Peu à peu, il a pris goût au colloque muet avec les corps inertes. Il a décidé de faire une spécialité en pathologie en France qui permet au médecin d'examiner le tissu du corps humain au microscope. «Elle est la base de la médecine légale…C'est une belle spécialité qui ouvre des horizons et qui permet de comprendre la mort et ses causes grâce au microscope» dit-il. Quatre ans plus tard, il est revenu à la mère- patrie, avec un diplôme en main. Commence alors une aventure. «Aventure, explique-t-il, car c'est comme si on jetait quelqu'un au milieu du désert et qu'on lui demande de trouver son chemin». Il n'y avait pas d'organisation et pas de texte et encore moins d'infrastructure pour la médecine légale.
En 1991, Pr. Louahlia prend les choses en main. À l'université, il met en place une stratégie d'attaque fondée sur trois bases : la formation, la sensibilisation et la médiatisation. À l'hôpital, il fonde un service médico-légal. À l'Institut national d'études judiciaire à Rabat et à l'Académie royale de police à Kénitra, il commence à enseigner la médecine légale aux magistrats, aux officiers et inspecteurs de police. «Implanter une culture médico-légale qui n'existait pas au Maroc», était sa grande préoccupation. Entre temps, il a suivi des formations au FBI aux Etats-Unis, a accumulé une dizaine de certificats et diplômes, a participé à plusieurs congrès et conférences au Maroc et ailleurs, a organisé, en novembre 1996 à Casablanca, les 12e Journées internationales méditerranéennes de médecine légale et le 1er congrès de l'Académie méditerranéenne des sciences légales en octobre 2003 à Marrakech…etc.

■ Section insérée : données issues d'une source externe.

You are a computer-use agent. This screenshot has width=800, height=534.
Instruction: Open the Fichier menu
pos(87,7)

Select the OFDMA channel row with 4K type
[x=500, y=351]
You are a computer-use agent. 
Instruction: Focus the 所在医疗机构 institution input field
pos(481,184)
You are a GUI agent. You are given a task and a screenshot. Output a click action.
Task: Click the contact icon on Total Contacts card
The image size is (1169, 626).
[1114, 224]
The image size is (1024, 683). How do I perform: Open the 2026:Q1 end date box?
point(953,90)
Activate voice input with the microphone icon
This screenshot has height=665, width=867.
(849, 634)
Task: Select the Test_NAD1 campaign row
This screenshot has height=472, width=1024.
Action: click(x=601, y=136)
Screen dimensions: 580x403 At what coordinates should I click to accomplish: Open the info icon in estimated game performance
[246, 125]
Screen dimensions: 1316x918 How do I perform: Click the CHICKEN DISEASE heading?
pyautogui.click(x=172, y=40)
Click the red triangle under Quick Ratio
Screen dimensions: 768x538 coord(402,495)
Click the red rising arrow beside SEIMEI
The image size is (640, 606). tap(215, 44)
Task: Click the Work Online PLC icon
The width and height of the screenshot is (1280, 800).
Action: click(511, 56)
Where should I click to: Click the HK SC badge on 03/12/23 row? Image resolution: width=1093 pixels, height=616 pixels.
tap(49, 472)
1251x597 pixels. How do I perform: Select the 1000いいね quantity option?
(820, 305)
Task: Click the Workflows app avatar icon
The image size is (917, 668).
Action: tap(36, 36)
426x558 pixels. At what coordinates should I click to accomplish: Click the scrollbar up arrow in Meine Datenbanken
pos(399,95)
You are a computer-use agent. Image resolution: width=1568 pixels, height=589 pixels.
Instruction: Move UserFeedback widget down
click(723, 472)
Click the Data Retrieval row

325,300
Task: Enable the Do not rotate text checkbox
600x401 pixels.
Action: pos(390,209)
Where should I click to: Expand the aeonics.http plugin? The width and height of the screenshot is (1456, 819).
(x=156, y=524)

Vendredi 16 mai est une date marquante pour tous les Marocains. Un homme a été plus actif que les autres : Pr. Louahlia. Dès les premières heures des attentats qui ont secoué Casablanca, il était à la salle d'autopsie, accueillant les cadavres par dizaines, les examinant un par un afin d'arriver avec son équipe à identifier les victimes et les kamikazes. «Le 16 mai n'était pas pénible comme travail et comme gestion…Je n'ai pas eu de problème avec mon équipe». En revanche, il a été gêné par l'absence de moyens de travail. «Nous pouvions faire mieux». Certes, au cours de ce vendredi sanglant à Casablanca, le Pr. Louahlia a laissé de côté son habitude quotidienne : la lecture. Chaque soir, cet ami de feu Mohamed Zefzaf et d'autres écrivains marocains ne ferme pas les yeux sans avoir lu une partie d'un recueil de poèmes, d'une nouvelle ou d'un roman, surtout les polars. Il est passionné de la lecture depuis son adolescence. Il a dévoré les romans en arabe de Najib Mahfouz, Abbès Mahmoud Al Âkkad, Mustapha Lotfi Manfalouti, des nouvelles de Youssef Idriss, de Mohamed Zefzaf, Mohamed Choukri, Miloudi Hamdouchi, des poésies arabes classiques. «Depuis une dizaine d'années, j'ai tendance à ne lire que les romans policiers anglo-saxons». Pr. Louahlia ne ménage aucun effort pour ne pas abandonner son habitude quotidienne, car pour lui, «la littérature est indissociable de la science».